HW2: ETL Process for Air Quality Data
In this homework assignment, you will build upon the ETL process that we started in the classroom using air quality data from http://airviro.klab.ee/. The goal is to extract, transform, and load the data into a structured format that allows for easy analysis.
You can use the existing repository at https://github.com/adlerpriit/ETL as inspiration and reference, which contains steps to download and clean the hour-based data. Your task is to further process this data and create tables with daily and monthly average values for all columns in the dataset.
While completing this assignment, pay close attention to the following aspects:
- Data management principles: Ensure data integrity, accuracy, and consistency throughout the ETL process.
- Variable and column names: Use clear, descriptive, and consistent names for variables and columns in your code and output tables.

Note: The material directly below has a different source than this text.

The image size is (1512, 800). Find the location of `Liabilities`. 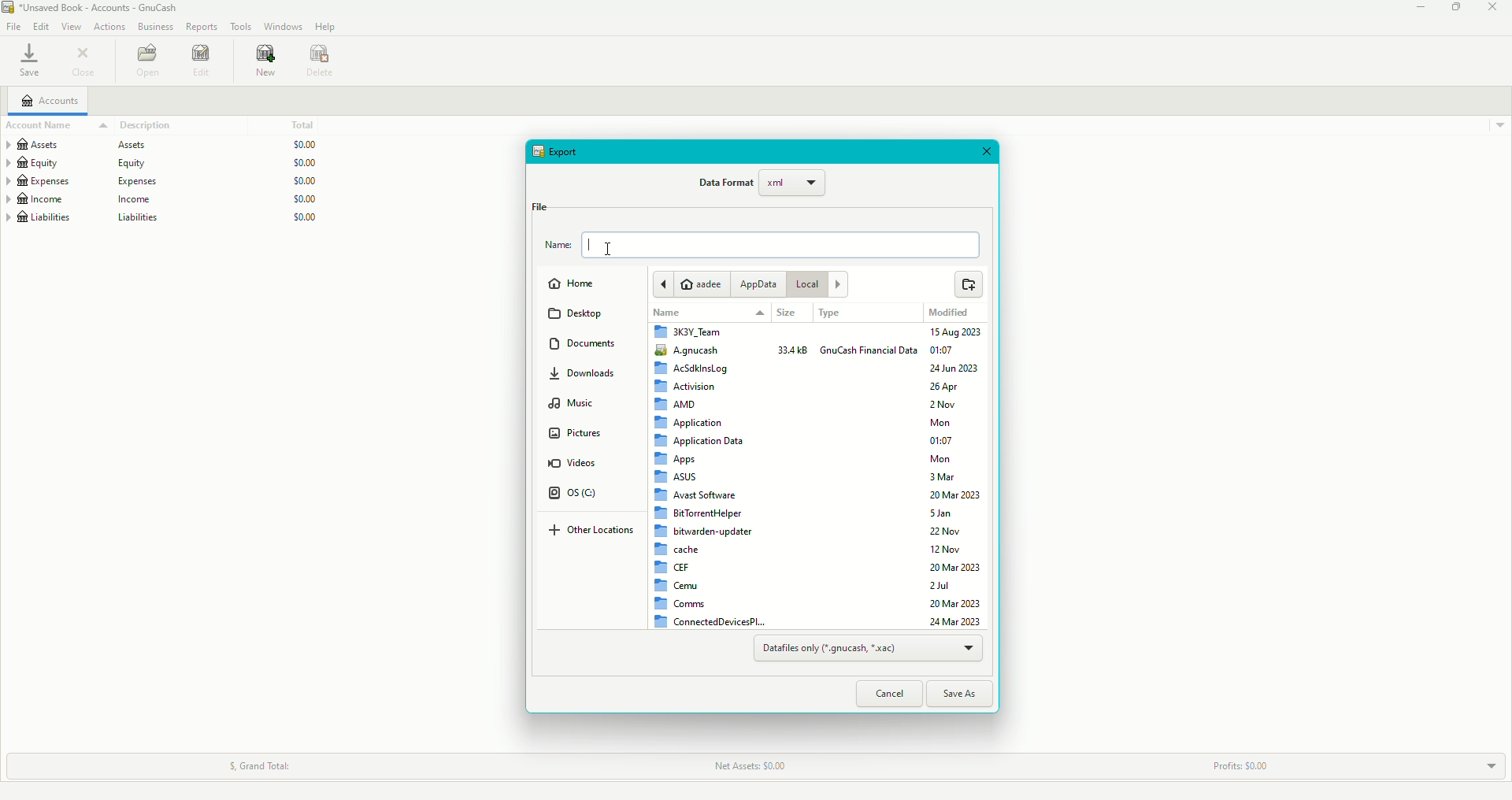

Liabilities is located at coordinates (165, 221).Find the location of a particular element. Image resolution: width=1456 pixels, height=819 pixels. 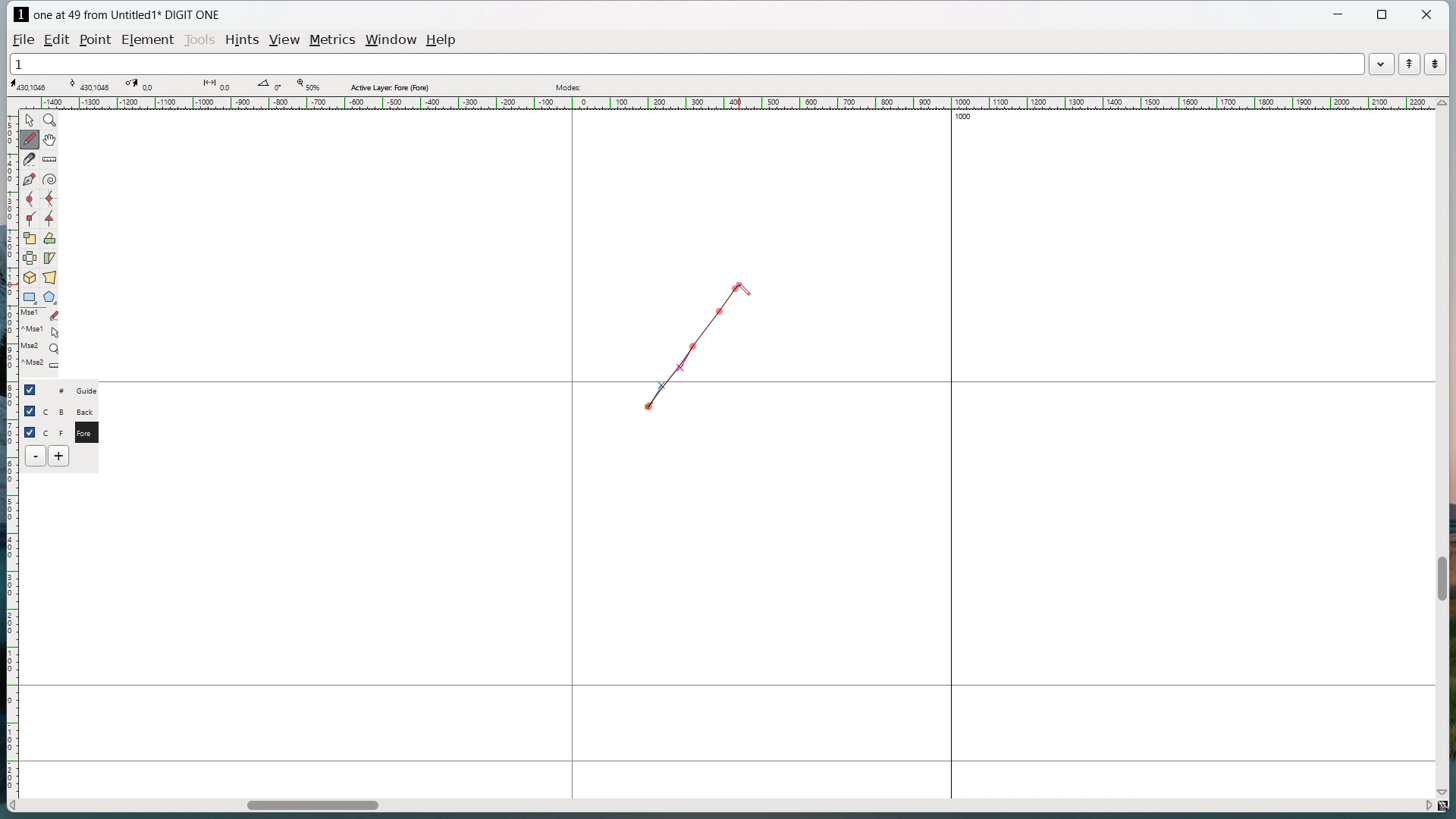

C B Back is located at coordinates (70, 410). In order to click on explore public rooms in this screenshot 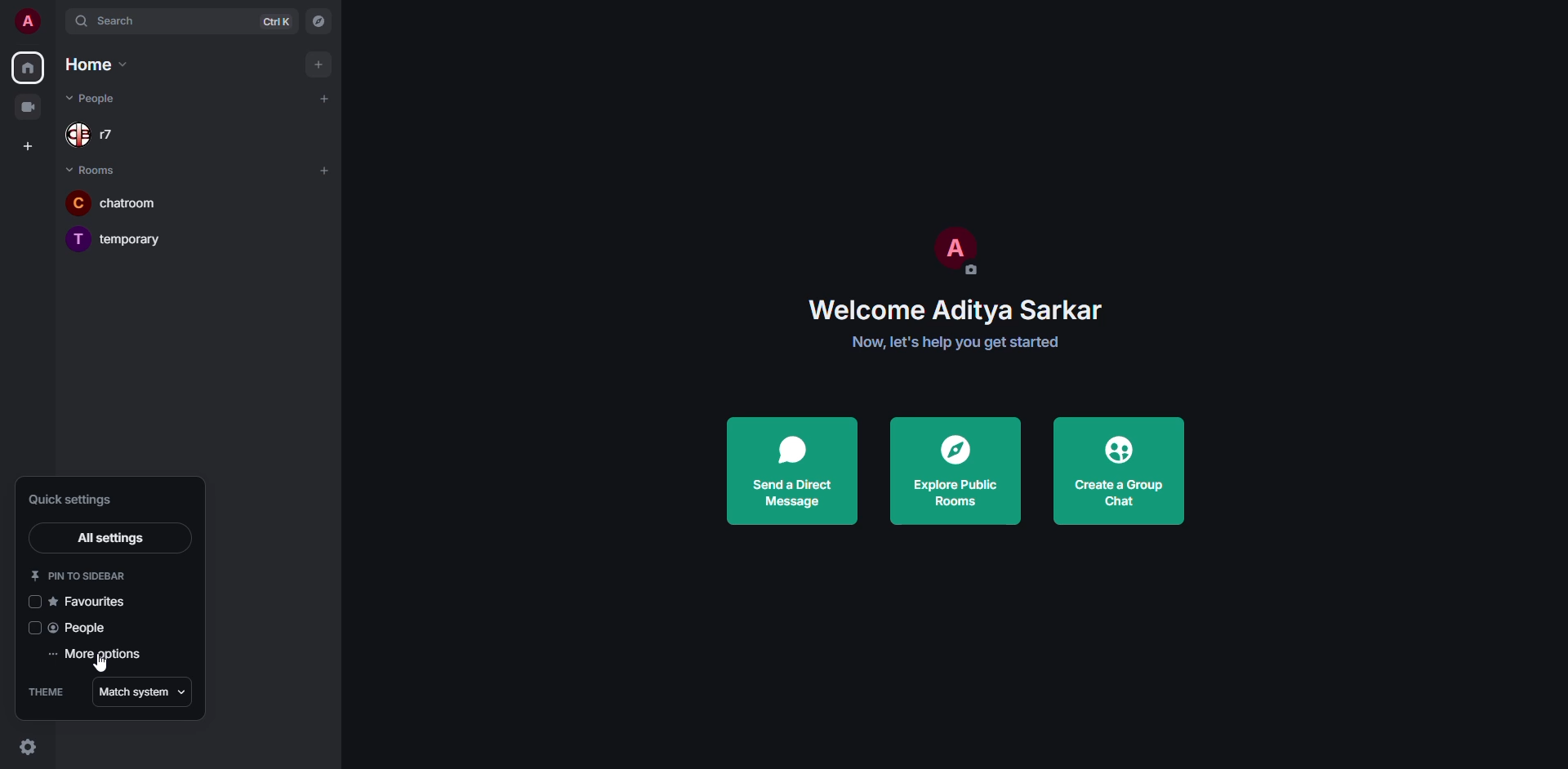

- File organization and hierarchy: Maintain a well-organized folder structure for your code, data, and documentation files.
- Documentation: Write a comprehensive README.md file that explains the steps and processes involved in the ETL process, including instructions on how to replicate the process.
- GitHub repository: Store and publish all your code in a GitHub repository. You may use a private repository if necessary, but make sure the instructor has access.
HW1: Data Source Exploration for Group Project
In this homework assignment, you will find a publicly available and reliable data source for a group project. After selecting a suitable data source, provide a concise overview of its key attributes, including:
Dataset name and a brief description
- Type of data (e.g., tabular, time series, geospatial) and data types (e.g., numerical, categorical, text)
- Purpose of the data and its potential use in a group project
- Update frequency and historical data availability
- Data ownership, licensing, and attribution requirements
- Data size, scalability, and quality considerations
- Accessibility (e.g., direct download, API) and any API usage information
- Privacy, ethical concerns, and necessary steps to address them
- Preprocessing and cleaning tasks required before analysis